• **What to do**
1. Repeat everything in the HISAT2 forum post from "We were able" down to "upstream data transfer).", word for word.
2. Write what comes next in the HISAT2 forum post, picking up after its last line.

• **Page text**
⟨

HISAT2 job killed due to not enough memory allocated for the job

I have been trying for many times to use HISAT2 to align trimmed reads from bulkRNAseq fastq files. 7 out of 9 samples worked fine, but this last 2 paired reads samples are keep getting stuck and the error says: not enough memory allocated for this job.

I reported all these errors with the bug symbol, but still I am getting the same errors over and over.

How to deal with this?
thanks

Update:

We were able to dig into the logs. It does look like the problem is with the reads. You’ll need to correct this before mapping.

If you run FastQC, it would also report about this (even though it is checking content), and Fastq Info is dedicated for technical issues or ensuring intact pairs.

So, a partial Galaxy Upload from the start, or the file is truncated at the source before Upload to Galaxy (maybe from an upstream data transfer).

Hope this helps!

(ERR): hisat2-align died with signal 9 (KILL)

⟩

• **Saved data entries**

⟨

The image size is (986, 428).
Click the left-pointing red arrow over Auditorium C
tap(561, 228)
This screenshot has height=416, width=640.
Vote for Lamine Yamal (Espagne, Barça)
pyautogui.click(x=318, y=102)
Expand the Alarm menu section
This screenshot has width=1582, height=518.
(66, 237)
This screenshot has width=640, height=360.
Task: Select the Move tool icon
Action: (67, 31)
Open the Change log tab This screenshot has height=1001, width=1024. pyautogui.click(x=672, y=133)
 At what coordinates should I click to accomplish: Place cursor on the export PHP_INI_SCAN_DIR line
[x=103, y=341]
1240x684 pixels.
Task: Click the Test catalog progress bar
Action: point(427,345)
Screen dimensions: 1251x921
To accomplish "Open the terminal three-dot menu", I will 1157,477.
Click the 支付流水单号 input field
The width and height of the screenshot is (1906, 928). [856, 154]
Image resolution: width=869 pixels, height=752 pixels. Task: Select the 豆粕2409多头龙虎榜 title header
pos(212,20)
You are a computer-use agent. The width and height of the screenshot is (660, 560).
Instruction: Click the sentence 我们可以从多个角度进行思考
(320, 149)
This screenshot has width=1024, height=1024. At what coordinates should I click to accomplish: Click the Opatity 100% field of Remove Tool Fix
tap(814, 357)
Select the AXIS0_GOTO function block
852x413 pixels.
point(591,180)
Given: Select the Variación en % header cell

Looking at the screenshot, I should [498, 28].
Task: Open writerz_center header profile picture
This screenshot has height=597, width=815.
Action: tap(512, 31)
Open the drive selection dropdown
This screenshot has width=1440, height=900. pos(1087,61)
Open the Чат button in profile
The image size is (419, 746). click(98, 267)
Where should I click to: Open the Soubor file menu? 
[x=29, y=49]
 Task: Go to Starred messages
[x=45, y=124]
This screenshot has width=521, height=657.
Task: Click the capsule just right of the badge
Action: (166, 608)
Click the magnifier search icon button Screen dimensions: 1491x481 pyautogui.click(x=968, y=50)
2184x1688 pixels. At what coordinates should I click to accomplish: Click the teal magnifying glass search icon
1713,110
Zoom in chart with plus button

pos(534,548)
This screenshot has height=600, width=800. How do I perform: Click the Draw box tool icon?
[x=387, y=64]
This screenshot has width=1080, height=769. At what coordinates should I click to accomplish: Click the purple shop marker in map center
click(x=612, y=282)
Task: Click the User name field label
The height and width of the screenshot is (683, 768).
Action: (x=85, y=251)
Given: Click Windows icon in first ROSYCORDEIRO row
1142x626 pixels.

⟩

• **Task-by-task results**
1.
We were able to dig into the logs. It does look like the problem is with the reads. You’ll need to correct this before mapping.

If you run FastQC, it would also report about this (even though it is checking content), and Fastq Info is dedicated for technical issues or ensuring intact pairs.

So, a partial Galaxy Upload from the start, or the file is truncated at the source before Upload to Galaxy (maybe from an upstream data transfer).

2.
[E::sam_parse1] SEQ and QUAL are of different length
[W::sam_read1_sam] Parse error at line 37133518
samtools sort: truncated file. Aborting
[main_samview] fail to read the header from "-".


Hi @Anna_Bianchi

I think that I found your bug reports sent into UseGalaxy.org.

If those are yours: The pairs are not very large, and appeared to have gone through QA. So that leaves scientific reasons (read content versus the parameters and reference genome) or potential server issues. The mm10 index seems fine on the server, but there was a small cluster issue for a few hours today.

Please try this:

  1. Run each job, starting from now, one more time. There was a cluster issue this morning that may have been a factor in these specific failures. A rerun will resolve those cases if actual.
  2. Explore how QA worked, and the read data content vs parameters. That usually means running FastQC before and after trimming to make sure QA did what you expected, then reviewing mapping options. See advanced options for more, Spliced alignment options in particular are usually important for RNA-seq. Scroll down on the tool form for links to tutorials that include some minimum/common options.

That said, if the rerun does produce another error, would you please send in another bug report from one of those? If you could include a link to this topic in the comments that will help me to associate everything together. I’d like to get you a solution since this mapping should definitely work if the reads are actually from mouse, and have decent quality scores.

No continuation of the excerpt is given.